取り組む作業:
a: 抜粋の「私は父の仕事の関係で、ティーンエイジの頃までサンフランシスコで育ちました。」から「の姿が物凄くショックでした。」までを、すべてそのまま書き写してください。
b: 抜粋をもとに、次の問いに答えてください。
(i) 書き手がティーンエイジの頃までサンフランシスコで育ったのは、何の関係か。
(ii) 大学を出て仕事を始めてから、出張や旅行で主に出掛けていたのはどこか。
(iii) 数週間前のサンフランシスコ行きは、おそらく何年ぶりだったと書かれているか。

提供された抜粋:

★ "San Francisco's Decline"
生まれ育ったサンフランシスコ、何故あんな街に…
Yoko Akiyamaさま、
いつもウェブサイトを楽しく拝見して、ショッピングもさせて頂いています。
私は父の仕事の関係で、ティーンエイジの頃までサンフランシスコで育ちました。
それもあって 世界で好きな街の1つがサンフランシスコだったのですが、
大学を出て仕事を始めてからは アメリカ本土へ出掛ける出張や旅行はニューヨークなど東海岸ばかりで、
数週間前にサンフランシスコに出掛けた時は、おそらく10年ぶりだったように思います。
しかし噂には聞いていたものの、その変わり果てた街の様子に本当に驚いてしまいました。
私にとってサンフランシスコというと、これまではティーンエイジまで暮らした時代の閑静な街並みや、ベイエリアとゴールデン・ゲイト・ブリッジを見渡す美しいビューが真っ先に頭に浮かんでいたのですが、
今のサンフランシスコは汚くて、ホームレスだらけで、しかも危険な街になってしまいました。
私の旅行に同行した人は、2人の万匹犯と思しき男性が
商品を握りしめてお店から走り出していく様子を目撃したそうですが、私には日中なのに人目をはばからずに道端でドラッグを注射したり、
ストリートで寝そべってハイになっているドラッグ中毒のホームレスの姿が物凄くショックでした。
サンフランシスコは豊かな街だったはずなのにどうしてこんな風になってしまったのか、
今もシリコンバレーの高額納税者が居るはずなのに、どうして街が臭くて汚いのかなど疑問だらけです。
「シリコンバレーのせいで貧富の差が開き過ぎた」というのは良く聞く説ですが、
それは秋山さんもCUBE のコラムに書いていらっしゃるように アメリカだけでなく全世界で同じなはずです。

抽出した情報:
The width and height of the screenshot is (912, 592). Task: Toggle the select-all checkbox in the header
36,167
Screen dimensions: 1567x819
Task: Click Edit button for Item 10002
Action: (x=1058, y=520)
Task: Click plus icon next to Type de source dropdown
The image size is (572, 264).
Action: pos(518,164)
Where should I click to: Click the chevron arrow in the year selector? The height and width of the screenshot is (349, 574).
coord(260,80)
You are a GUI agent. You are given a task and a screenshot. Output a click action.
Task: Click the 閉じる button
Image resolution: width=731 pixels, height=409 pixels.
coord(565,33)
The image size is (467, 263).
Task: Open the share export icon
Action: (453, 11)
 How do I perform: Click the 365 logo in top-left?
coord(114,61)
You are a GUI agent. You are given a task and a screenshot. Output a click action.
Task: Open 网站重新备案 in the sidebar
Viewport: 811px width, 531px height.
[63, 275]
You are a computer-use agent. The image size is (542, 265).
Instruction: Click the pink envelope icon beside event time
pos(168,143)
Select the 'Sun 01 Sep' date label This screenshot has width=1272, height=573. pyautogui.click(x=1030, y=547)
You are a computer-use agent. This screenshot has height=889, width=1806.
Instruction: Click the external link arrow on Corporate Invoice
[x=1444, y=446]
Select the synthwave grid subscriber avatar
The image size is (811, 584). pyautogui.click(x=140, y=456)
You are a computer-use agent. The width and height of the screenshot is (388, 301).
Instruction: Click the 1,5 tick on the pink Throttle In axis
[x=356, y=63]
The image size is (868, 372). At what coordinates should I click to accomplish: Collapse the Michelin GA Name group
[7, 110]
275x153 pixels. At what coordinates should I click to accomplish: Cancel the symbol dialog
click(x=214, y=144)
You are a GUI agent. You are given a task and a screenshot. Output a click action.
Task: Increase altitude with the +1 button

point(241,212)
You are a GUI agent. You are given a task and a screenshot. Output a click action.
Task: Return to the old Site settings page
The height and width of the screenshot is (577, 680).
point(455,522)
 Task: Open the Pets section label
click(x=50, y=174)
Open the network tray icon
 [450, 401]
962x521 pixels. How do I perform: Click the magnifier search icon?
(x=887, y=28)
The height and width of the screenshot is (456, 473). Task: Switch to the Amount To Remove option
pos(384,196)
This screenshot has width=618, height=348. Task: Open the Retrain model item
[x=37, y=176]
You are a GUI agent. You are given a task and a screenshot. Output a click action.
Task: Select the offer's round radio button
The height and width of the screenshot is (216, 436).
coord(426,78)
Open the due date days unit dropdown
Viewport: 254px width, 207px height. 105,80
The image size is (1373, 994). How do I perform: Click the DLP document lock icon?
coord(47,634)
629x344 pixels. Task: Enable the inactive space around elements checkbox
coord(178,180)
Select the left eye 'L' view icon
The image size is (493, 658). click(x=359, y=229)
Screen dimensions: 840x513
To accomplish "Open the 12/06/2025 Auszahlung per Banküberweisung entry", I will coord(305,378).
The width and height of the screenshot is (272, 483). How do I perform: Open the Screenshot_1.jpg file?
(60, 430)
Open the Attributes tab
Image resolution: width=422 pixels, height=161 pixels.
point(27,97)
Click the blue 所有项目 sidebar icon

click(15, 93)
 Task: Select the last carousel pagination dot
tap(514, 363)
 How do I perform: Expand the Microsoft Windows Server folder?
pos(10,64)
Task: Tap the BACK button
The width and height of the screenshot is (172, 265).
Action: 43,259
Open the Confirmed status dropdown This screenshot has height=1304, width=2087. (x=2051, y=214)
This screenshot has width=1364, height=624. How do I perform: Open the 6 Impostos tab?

解答は以下:
a:
私は父の仕事の関係で、ティーンエイジの頃までサンフランシスコで育ちました。
それもあって 世界で好きな街の1つがサンフランシスコだったのですが、
大学を出て仕事を始めてからは アメリカ本土へ出掛ける出張や旅行はニューヨークなど東海岸ばかりで、
数週間前にサンフランシスコに出掛けた時は、おそらく10年ぶりだったように思います。
しかし噂には聞いていたものの、その変わり果てた街の様子に本当に驚いてしまいました。
私にとってサンフランシスコというと、これまではティーンエイジまで暮らした時代の閑静な街並みや、ベイエリアとゴールデン・ゲイト・ブリッジを見渡す美しいビューが真っ先に頭に浮かんでいたのですが、
今のサンフランシスコは汚くて、ホームレスだらけで、しかも危険な街になってしまいました。
私の旅行に同行した人は、2人の万匹犯と思しき男性が
商品を握りしめてお店から走り出していく様子を目撃したそうですが、私には日中なのに人目をはばからずに道端でドラッグを注射したり、
ストリートで寝そべってハイになっているドラッグ中毒のホームレスの姿が物凄くショックでした。

b:
(i) 父の仕事の関係
(ii) ニューヨークなど東海岸
(iii) 10年ぶり